• [PROBLEM TO SOLVE]
Can you lay out, as a numbered list, the data below starting with the line that contains "This screenshot has width=1536, height=747." and going on through the line that contains "Looking at the screenshot, I should point(15,403).", leaving out any blank lines?

[Extracted data entries]
[start]

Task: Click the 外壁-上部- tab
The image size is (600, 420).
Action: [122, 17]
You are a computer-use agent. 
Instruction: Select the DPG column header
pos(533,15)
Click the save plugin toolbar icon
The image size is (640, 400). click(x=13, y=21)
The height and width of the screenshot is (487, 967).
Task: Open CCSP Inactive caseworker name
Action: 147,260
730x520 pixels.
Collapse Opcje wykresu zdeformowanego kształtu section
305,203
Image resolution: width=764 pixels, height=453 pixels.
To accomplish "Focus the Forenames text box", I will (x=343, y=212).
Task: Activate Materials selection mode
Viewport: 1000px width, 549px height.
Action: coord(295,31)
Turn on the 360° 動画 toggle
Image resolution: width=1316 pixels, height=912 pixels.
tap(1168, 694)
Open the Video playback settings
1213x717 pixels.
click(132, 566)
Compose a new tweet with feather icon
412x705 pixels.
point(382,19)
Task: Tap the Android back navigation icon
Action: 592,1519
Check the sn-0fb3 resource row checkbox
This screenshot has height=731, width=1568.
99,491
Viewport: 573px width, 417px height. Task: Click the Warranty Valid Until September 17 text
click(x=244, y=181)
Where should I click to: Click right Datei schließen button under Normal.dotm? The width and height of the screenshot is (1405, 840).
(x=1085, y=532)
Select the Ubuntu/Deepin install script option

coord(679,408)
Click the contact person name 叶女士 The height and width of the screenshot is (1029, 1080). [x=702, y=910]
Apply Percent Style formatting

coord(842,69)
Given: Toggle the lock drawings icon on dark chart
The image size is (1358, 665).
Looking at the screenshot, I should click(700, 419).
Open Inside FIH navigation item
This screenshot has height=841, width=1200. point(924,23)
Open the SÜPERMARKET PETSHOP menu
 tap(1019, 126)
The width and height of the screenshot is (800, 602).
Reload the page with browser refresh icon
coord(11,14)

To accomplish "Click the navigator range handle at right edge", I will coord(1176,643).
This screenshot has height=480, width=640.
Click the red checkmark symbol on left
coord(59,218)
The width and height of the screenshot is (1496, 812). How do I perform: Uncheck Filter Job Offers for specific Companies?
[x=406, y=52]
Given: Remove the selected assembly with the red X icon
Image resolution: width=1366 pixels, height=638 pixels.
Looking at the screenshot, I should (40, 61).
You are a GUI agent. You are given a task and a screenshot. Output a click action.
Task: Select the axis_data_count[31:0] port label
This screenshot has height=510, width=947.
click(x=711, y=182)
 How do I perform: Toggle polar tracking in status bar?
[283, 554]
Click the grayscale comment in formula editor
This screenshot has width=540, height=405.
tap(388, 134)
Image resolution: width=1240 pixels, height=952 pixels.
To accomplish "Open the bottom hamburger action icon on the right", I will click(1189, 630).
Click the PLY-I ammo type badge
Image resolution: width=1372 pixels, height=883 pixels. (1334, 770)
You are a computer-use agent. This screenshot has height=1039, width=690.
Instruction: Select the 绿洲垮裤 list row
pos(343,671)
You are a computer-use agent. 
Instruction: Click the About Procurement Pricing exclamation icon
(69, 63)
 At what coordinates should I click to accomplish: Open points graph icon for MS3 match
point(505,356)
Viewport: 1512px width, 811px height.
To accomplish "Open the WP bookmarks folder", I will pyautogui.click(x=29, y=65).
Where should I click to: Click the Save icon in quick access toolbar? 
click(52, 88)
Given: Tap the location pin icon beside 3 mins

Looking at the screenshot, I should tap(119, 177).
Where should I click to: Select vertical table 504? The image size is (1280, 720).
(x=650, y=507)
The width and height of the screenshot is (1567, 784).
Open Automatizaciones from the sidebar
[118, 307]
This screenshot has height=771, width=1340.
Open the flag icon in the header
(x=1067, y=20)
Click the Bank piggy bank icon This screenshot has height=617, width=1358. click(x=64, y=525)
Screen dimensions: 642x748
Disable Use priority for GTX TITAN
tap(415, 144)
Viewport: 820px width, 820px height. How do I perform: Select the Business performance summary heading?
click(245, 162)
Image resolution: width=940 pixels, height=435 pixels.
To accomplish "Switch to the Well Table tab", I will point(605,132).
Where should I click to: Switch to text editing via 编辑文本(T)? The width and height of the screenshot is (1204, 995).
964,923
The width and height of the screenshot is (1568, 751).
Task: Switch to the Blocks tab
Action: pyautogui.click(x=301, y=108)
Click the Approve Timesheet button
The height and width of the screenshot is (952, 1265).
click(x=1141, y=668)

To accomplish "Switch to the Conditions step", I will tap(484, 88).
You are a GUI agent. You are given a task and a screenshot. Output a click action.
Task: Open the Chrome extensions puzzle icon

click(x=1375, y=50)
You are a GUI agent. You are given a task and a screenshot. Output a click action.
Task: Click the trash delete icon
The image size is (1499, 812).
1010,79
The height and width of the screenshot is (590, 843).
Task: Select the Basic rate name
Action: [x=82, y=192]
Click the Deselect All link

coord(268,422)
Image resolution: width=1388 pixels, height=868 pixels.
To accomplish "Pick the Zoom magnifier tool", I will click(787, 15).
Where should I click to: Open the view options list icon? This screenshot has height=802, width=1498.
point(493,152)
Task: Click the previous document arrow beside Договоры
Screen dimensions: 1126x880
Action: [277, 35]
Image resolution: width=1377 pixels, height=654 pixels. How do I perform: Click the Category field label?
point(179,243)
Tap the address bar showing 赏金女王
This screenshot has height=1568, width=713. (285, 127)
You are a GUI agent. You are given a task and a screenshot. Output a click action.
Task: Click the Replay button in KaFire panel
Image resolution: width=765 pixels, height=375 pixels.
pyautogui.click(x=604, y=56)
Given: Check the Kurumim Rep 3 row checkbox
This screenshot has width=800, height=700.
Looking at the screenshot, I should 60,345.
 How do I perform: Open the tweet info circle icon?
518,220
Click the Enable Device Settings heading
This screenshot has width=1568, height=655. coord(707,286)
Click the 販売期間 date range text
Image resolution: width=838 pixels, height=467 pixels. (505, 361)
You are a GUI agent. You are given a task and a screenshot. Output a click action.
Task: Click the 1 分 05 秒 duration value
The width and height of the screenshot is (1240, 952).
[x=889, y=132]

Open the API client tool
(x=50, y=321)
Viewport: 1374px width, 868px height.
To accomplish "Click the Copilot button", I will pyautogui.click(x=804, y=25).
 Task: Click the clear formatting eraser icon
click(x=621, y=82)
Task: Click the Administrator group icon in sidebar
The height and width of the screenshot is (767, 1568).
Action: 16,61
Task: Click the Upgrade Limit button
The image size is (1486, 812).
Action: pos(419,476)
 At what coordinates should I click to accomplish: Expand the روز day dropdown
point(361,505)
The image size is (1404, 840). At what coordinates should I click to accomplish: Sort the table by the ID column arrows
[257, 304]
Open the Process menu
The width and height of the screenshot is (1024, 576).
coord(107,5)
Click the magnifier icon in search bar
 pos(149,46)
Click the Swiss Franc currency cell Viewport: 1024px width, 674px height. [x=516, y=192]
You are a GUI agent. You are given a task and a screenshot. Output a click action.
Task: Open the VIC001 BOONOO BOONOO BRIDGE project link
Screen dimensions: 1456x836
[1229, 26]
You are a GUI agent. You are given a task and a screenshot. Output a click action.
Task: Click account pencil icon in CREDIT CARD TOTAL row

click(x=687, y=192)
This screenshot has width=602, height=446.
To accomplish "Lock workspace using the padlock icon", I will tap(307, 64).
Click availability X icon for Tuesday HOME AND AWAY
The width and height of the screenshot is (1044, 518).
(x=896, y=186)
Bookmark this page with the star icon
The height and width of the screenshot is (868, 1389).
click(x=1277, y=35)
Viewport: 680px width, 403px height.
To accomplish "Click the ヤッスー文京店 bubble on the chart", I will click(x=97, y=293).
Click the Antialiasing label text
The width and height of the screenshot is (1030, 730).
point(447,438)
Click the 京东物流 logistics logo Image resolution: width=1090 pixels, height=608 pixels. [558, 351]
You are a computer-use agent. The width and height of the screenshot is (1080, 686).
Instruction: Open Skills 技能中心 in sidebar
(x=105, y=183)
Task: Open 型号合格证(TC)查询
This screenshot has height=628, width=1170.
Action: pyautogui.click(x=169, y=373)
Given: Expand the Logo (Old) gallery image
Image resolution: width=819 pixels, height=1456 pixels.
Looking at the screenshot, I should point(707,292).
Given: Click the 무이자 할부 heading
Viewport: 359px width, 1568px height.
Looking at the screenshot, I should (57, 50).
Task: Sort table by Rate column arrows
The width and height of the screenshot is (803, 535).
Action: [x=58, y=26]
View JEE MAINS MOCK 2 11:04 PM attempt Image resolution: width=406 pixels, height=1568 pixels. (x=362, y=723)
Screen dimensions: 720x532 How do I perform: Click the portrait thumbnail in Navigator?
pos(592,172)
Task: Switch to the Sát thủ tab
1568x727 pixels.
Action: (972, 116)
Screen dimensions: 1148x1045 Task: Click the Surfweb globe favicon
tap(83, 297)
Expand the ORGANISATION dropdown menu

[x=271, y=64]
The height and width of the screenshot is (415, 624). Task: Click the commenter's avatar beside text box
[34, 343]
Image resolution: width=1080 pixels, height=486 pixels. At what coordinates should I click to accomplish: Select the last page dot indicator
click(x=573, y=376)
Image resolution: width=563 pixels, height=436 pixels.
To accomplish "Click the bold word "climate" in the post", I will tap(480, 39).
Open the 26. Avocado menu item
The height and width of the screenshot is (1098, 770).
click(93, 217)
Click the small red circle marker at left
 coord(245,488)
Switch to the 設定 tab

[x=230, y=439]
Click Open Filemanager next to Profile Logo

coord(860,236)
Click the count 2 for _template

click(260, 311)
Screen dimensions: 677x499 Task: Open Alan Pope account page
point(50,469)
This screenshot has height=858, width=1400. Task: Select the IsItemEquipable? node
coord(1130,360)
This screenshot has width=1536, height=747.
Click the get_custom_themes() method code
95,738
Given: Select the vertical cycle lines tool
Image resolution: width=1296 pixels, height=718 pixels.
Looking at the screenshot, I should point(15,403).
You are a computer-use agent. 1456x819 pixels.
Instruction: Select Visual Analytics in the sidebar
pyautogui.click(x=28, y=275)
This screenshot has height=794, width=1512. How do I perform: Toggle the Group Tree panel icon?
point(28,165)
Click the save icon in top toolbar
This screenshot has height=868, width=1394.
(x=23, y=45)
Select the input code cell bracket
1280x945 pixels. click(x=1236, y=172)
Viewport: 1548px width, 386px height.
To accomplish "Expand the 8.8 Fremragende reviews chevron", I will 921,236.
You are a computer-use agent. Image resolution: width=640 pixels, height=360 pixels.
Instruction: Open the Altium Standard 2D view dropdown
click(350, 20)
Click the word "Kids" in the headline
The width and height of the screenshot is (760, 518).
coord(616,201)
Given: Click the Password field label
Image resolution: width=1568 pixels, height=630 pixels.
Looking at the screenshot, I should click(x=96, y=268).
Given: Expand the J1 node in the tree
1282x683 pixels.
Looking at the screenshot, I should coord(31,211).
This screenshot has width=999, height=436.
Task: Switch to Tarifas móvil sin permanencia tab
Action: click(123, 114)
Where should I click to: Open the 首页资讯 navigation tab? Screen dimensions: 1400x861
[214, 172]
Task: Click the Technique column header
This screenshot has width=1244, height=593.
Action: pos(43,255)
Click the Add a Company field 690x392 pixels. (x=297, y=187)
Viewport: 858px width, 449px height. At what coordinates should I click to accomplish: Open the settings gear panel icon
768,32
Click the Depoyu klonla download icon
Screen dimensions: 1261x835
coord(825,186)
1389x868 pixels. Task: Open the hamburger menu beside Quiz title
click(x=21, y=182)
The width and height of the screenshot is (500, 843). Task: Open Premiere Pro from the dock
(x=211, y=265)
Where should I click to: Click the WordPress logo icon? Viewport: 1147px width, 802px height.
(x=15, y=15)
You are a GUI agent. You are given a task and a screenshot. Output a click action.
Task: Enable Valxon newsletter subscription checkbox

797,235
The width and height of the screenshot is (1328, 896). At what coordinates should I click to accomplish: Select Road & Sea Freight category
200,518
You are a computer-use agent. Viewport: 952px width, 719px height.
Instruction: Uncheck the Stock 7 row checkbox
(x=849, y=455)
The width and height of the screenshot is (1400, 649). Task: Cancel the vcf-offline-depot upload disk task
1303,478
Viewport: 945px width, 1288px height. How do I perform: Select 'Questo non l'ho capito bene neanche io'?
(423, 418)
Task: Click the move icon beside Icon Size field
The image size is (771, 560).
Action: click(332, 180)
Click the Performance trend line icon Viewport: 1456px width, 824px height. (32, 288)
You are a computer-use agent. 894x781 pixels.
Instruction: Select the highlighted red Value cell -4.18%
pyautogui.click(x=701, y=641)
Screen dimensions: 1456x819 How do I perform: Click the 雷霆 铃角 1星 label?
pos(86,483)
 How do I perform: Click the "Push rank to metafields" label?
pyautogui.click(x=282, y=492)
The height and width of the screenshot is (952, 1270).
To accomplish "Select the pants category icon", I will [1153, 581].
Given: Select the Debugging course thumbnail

[end]

• [SOLUTION FOR THIS EXERCISE]
1. This screenshot has width=1536, height=747.
2. Click the get_custom_themes() method code
3. 95,738
4. Given: Select the vertical cycle lines tool
5. Image resolution: width=1296 pixels, height=718 pixels.
6. Looking at the screenshot, I should point(15,403).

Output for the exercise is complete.